Museum Sejarah Jakarta (tengah), menjelang senja |
Pertama di Asia Tenggara
Oleh Adji Subela
www.adjisubela.com
Seandainya Bang Ali masih ada, ia
tentu bangga melihat Museum Sejarah Jakarta (sering disebut pula Museum
Fatahillah), Taman Fatahillah serta lingkungannya di Kota Lama Jakarta. Daerah ini sangat hidup siang maupun malam, kian banyak
kelompok pencinta sejarah dan museum yang meramaikan daerah peninggalan VOC
tersebut. Yang lebih membanggakan, mereka kebanyakan dari generasi muda.

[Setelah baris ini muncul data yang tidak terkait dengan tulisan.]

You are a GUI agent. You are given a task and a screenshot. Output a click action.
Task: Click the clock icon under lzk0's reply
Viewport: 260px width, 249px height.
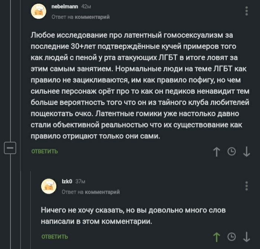[x=232, y=236]
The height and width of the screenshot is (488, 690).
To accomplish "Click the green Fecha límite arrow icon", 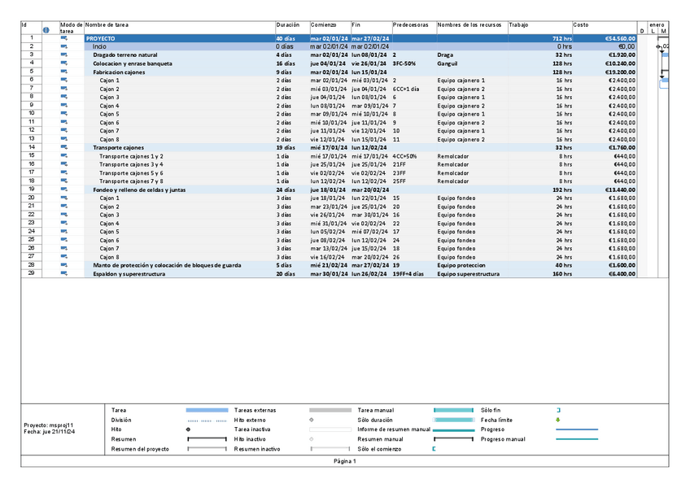I will pos(558,420).
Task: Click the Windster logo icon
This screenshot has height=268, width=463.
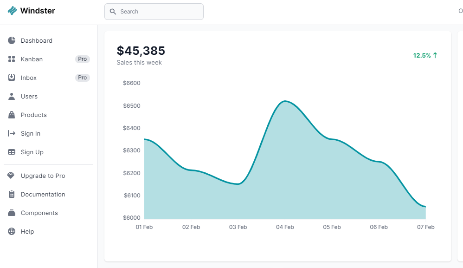Action: (13, 11)
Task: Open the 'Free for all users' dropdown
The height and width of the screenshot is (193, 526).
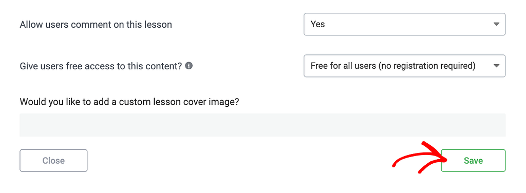Action: click(405, 66)
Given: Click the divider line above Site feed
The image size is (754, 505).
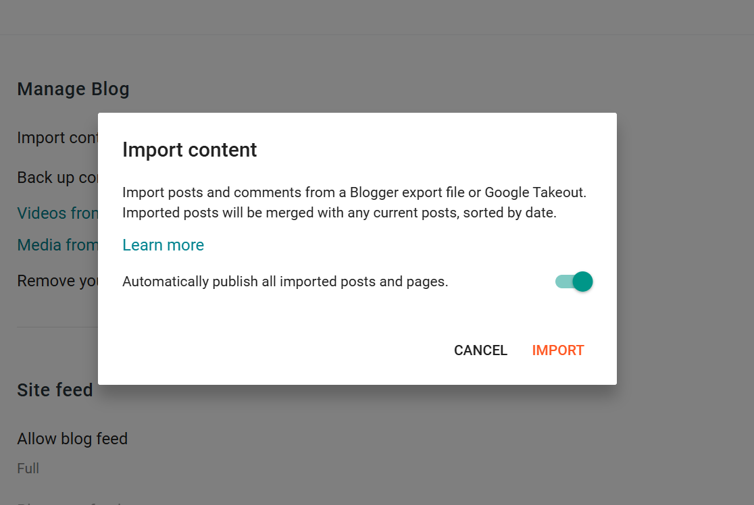Looking at the screenshot, I should pos(57,327).
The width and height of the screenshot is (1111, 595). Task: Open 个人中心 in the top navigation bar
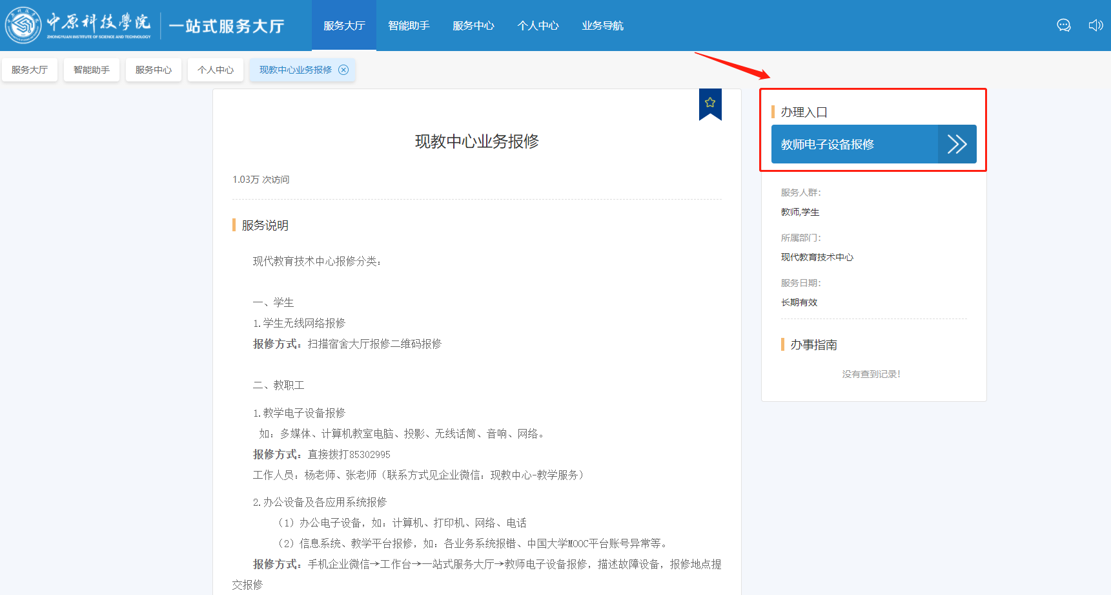(x=538, y=26)
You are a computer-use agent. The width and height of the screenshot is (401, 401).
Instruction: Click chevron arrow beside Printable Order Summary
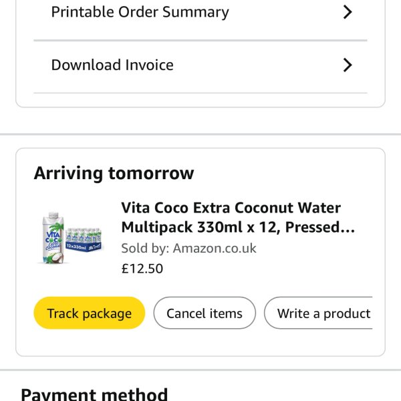tap(348, 12)
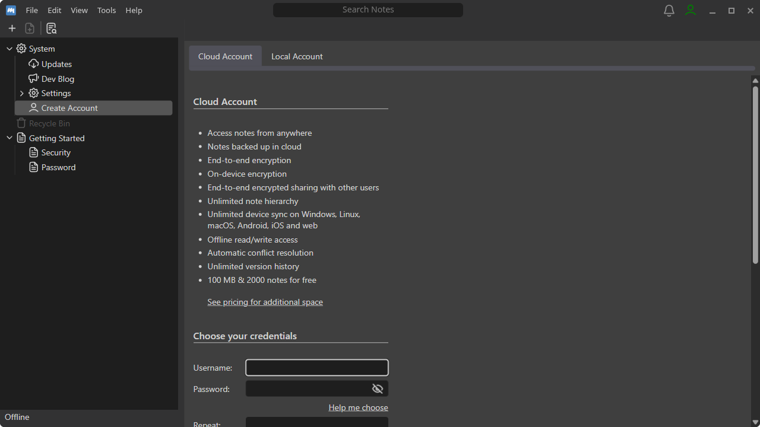The image size is (760, 427).
Task: Expand the Settings tree node
Action: coord(22,93)
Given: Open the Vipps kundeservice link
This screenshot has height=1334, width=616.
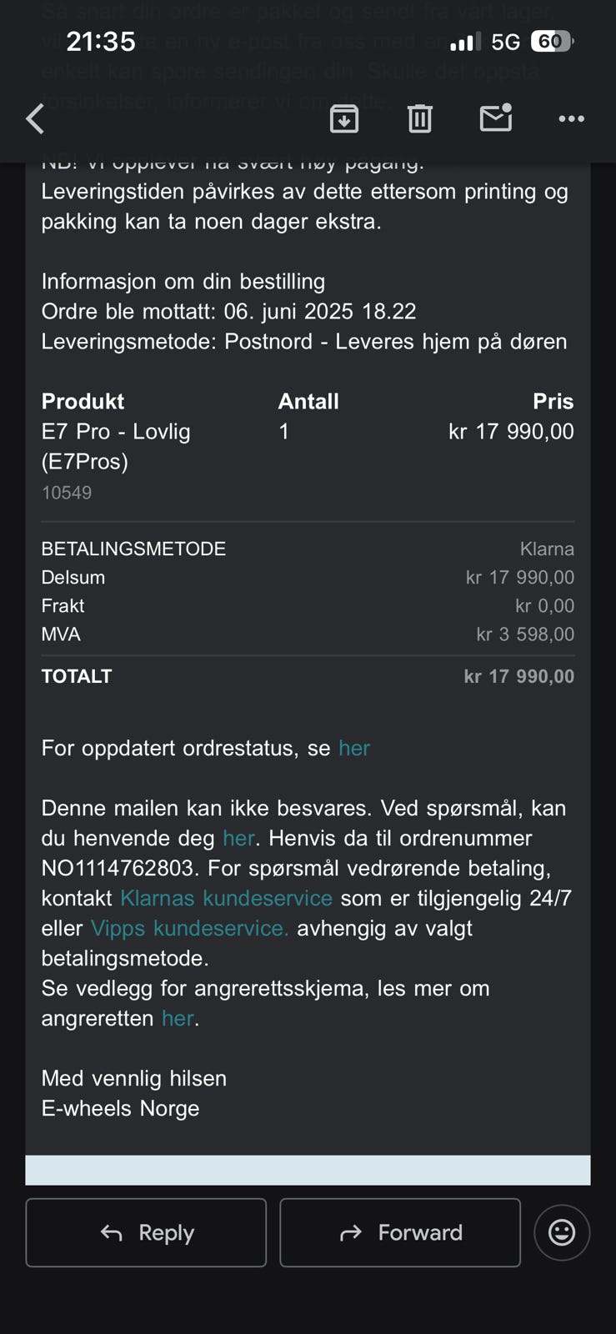Looking at the screenshot, I should [x=189, y=928].
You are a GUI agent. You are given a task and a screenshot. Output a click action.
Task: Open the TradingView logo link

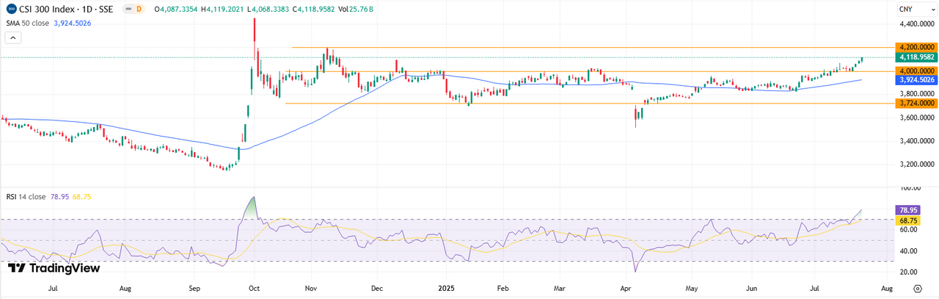(x=54, y=269)
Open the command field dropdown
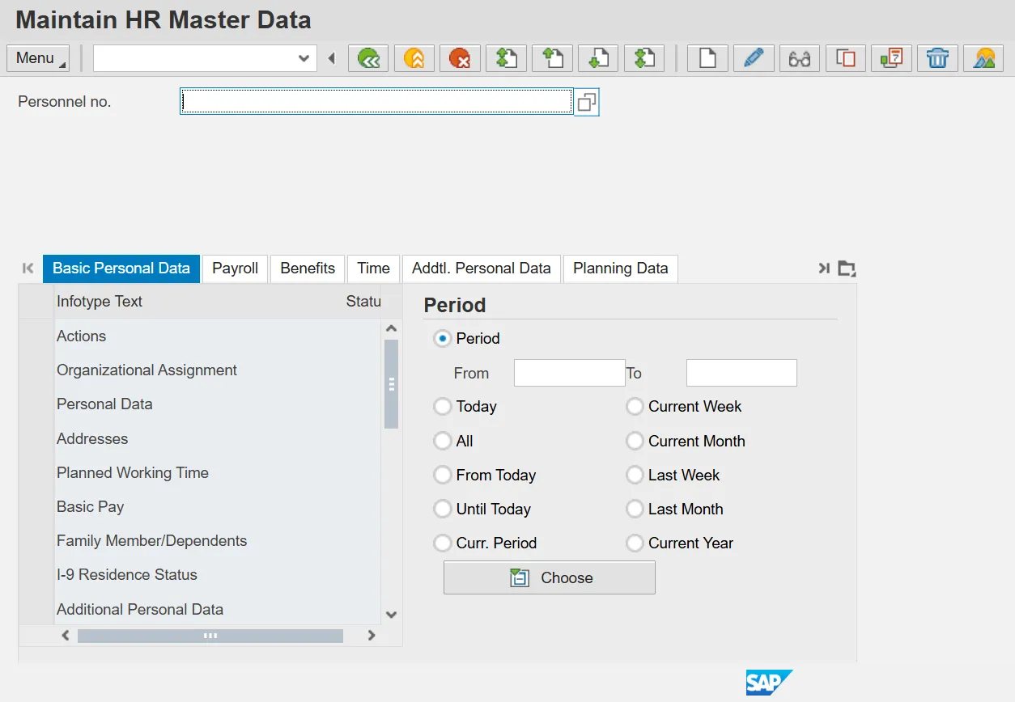 coord(304,58)
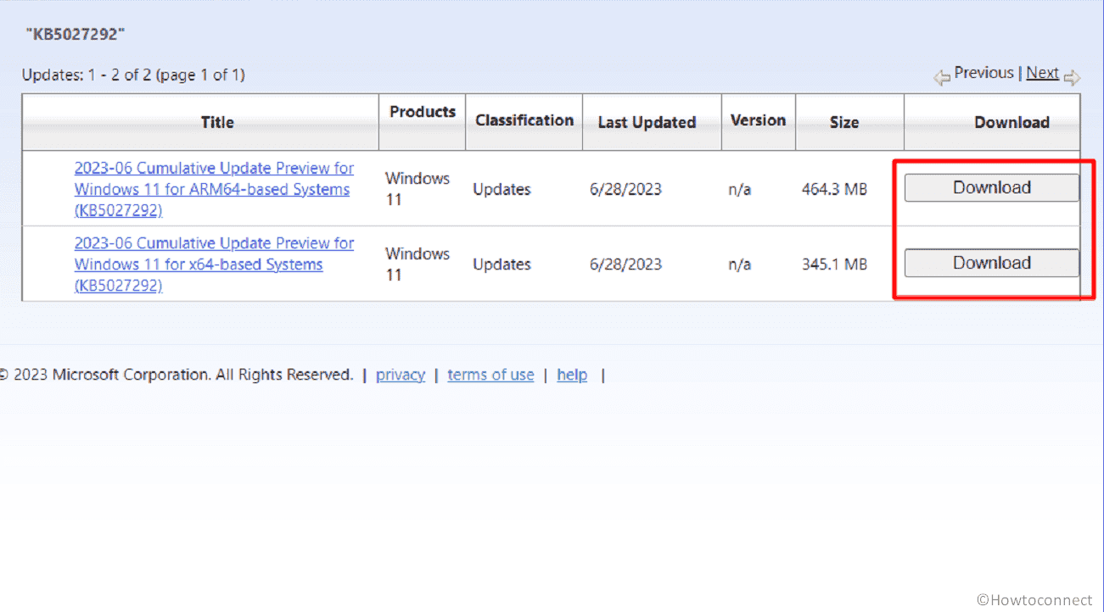
Task: Go to the Next results page link
Action: (x=1042, y=73)
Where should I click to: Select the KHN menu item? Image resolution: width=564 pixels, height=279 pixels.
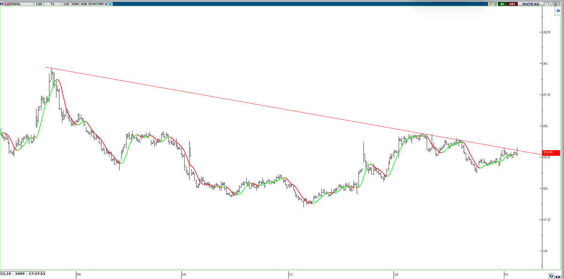pyautogui.click(x=75, y=3)

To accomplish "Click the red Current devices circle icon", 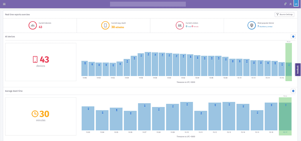I will 33,25.
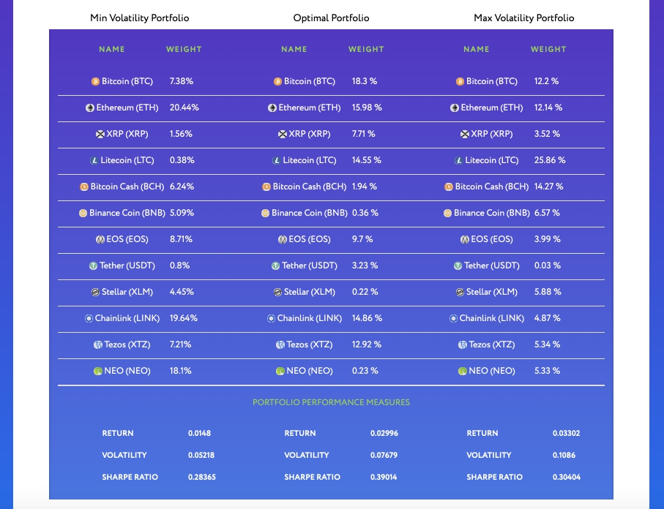Image resolution: width=664 pixels, height=509 pixels.
Task: Click the Portfolio Performance Measures heading
Action: click(x=331, y=402)
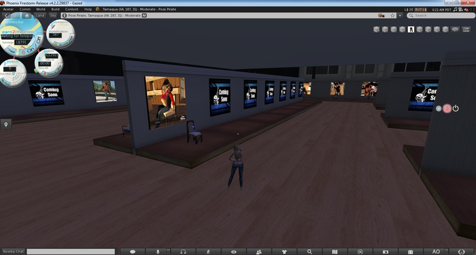Click the power icon HUD button

456,108
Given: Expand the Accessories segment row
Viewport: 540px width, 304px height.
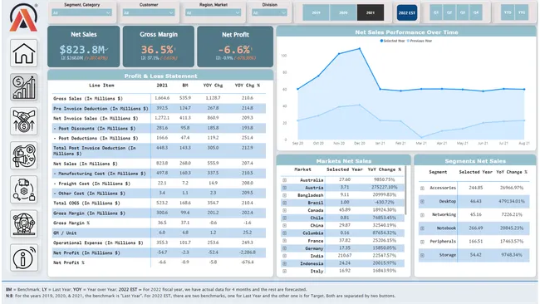Looking at the screenshot, I should coord(422,188).
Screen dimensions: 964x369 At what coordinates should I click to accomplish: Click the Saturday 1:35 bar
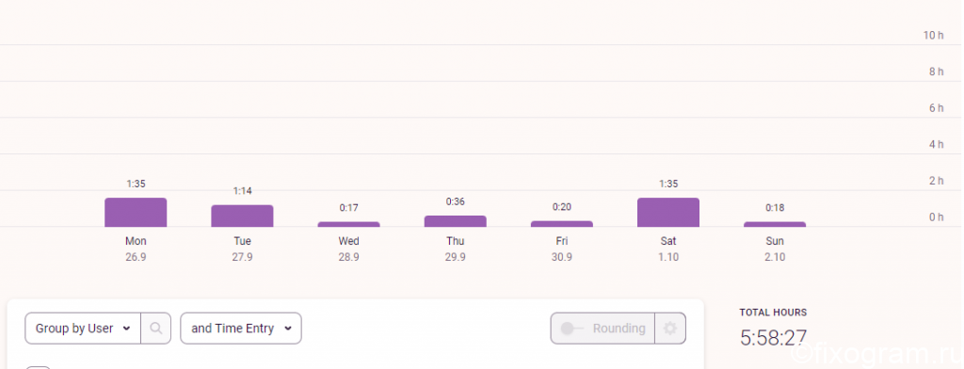668,212
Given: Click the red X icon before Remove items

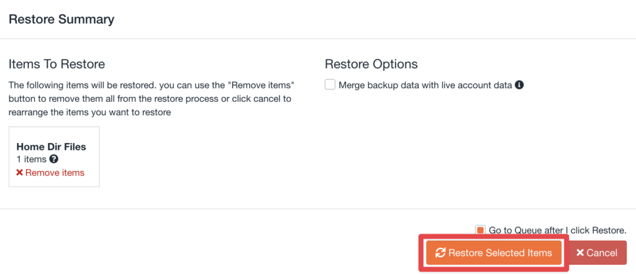Looking at the screenshot, I should click(x=20, y=172).
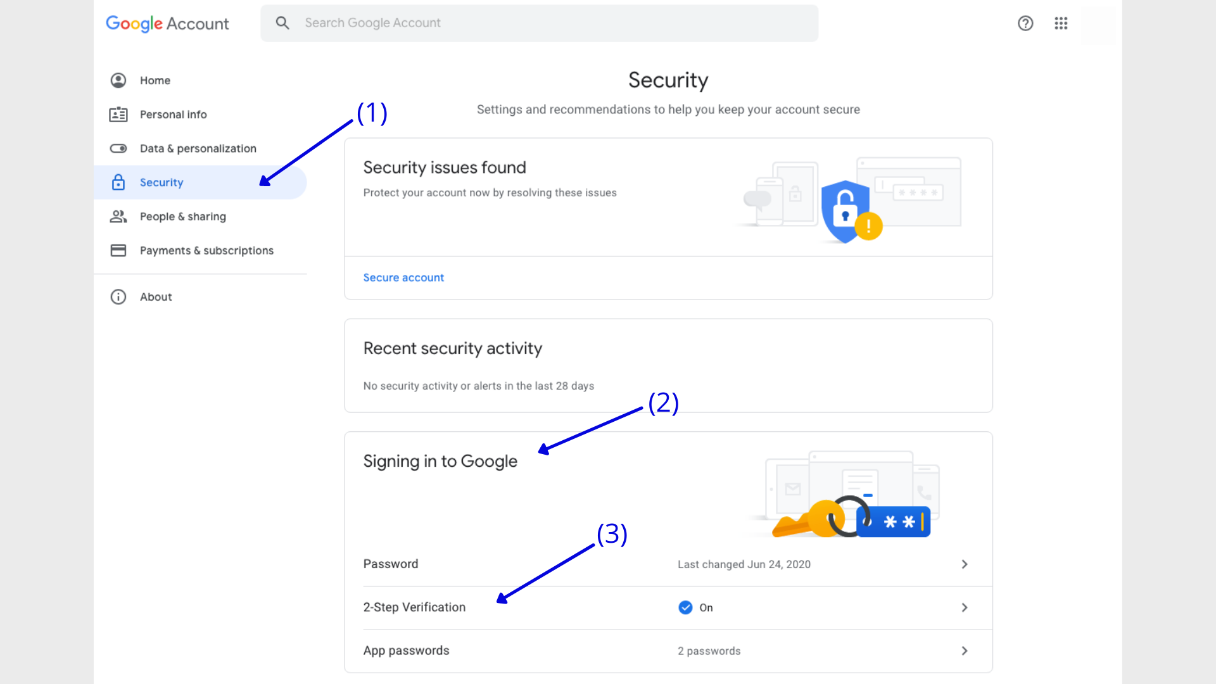Image resolution: width=1216 pixels, height=684 pixels.
Task: Click the Search Google Account field
Action: click(539, 23)
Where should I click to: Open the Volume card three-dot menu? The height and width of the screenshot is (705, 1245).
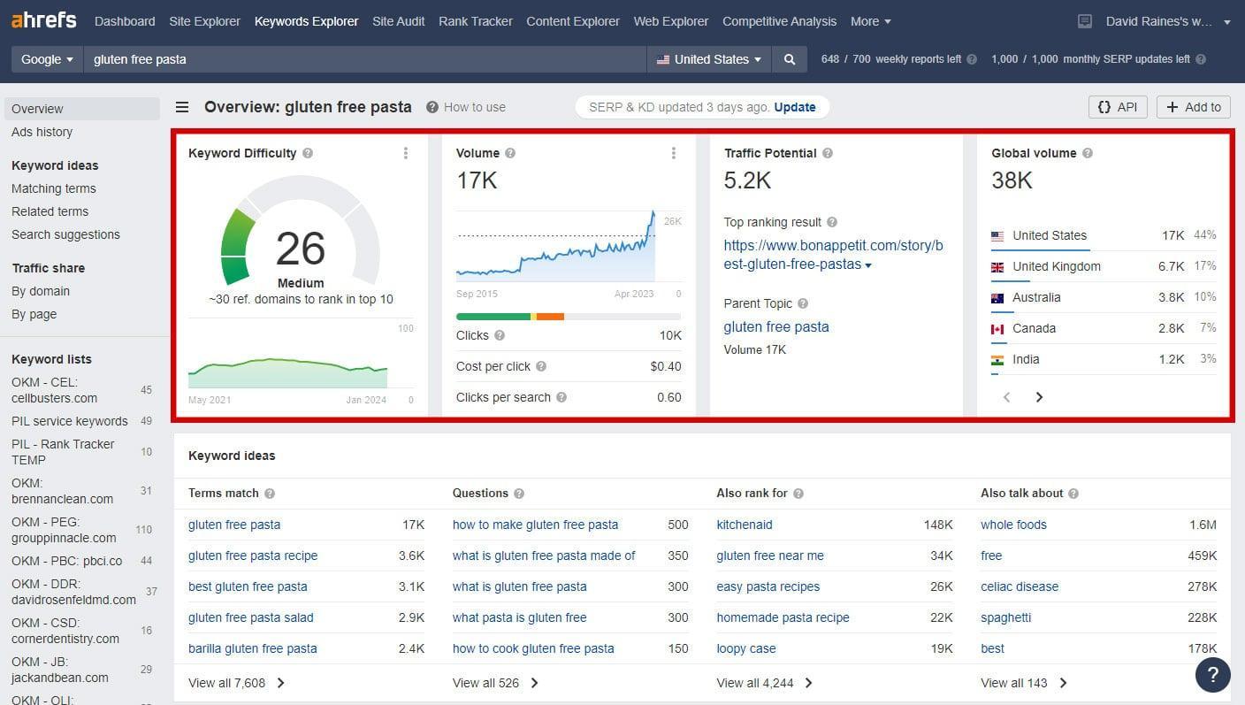point(674,152)
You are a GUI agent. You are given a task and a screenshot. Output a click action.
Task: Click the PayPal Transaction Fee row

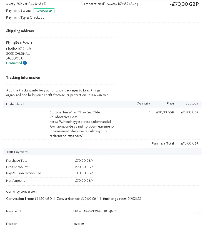[x=49, y=173]
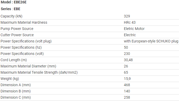
Task: Click the Dimension C value 258
Action: pyautogui.click(x=127, y=97)
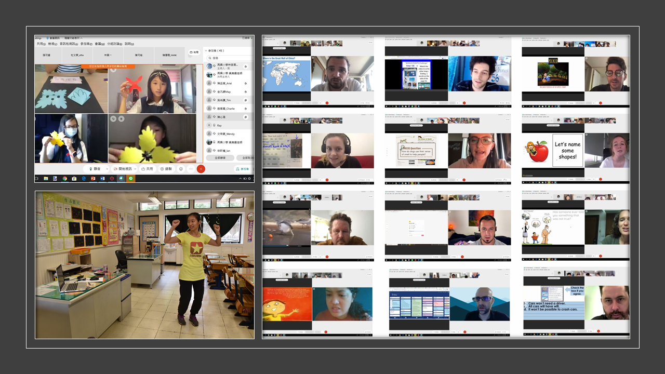The height and width of the screenshot is (374, 665).
Task: Open the emoji reactions smiley icon
Action: click(181, 169)
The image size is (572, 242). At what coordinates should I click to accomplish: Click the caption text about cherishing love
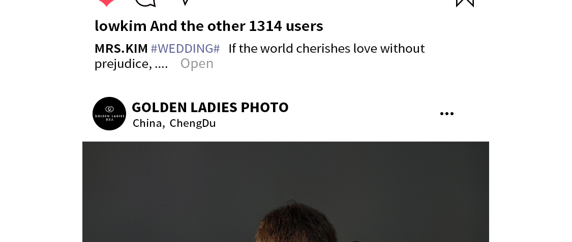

Tak hanya itu. Para wisatawan asing
sering tidak melewatkan kesempatan mengunjungi Museum Sejarah Jakarta (MSJ) dan
sekitarnya hingga ke Pasar Ikan dengan Museum Baharinya. Kelihatannya wisatawan
mancanegara (wisman) menjadikan kunjungan ke Kota Lama sebagai keharusan,
selagi minat ke obyek wisata lainnya di ibukota sekarang terasa berkurang. Wisatawan
domestik dari luar kota banyak yang mengunjungi obyek wisata sejarah ini pula,
memakai bus-bus, terutama sekali pada saat liburan.
Gagasan Bang Ali
Anggota Kantor Pemugaran Jakarta Kota (1972).(Foto Ir. Indro K) |
Itu semua merupakan buah manis dari gagasan
Gubernur DKI Jakarta Letjen (Mar) Ali Sadikin yang menjabat dari 1966 hingga
1977. Gubernur yang terkenal cerdas, sigap, berani, dan memiliki visi ke depan
yang jauh ini mendapatkan idenya ketika masih menjadi Menteri Perhubungan
berpangkat Brigadir Jenderal di tahun 1964. Ia mengunjungi Warsawa, Polandia,
Belanda dan Amerika Serikat. Di negeri-negeri itu ia terkesan dengan kepiawaian
orang sana dalam melestarikan benda-benda cagar budaya (BCB).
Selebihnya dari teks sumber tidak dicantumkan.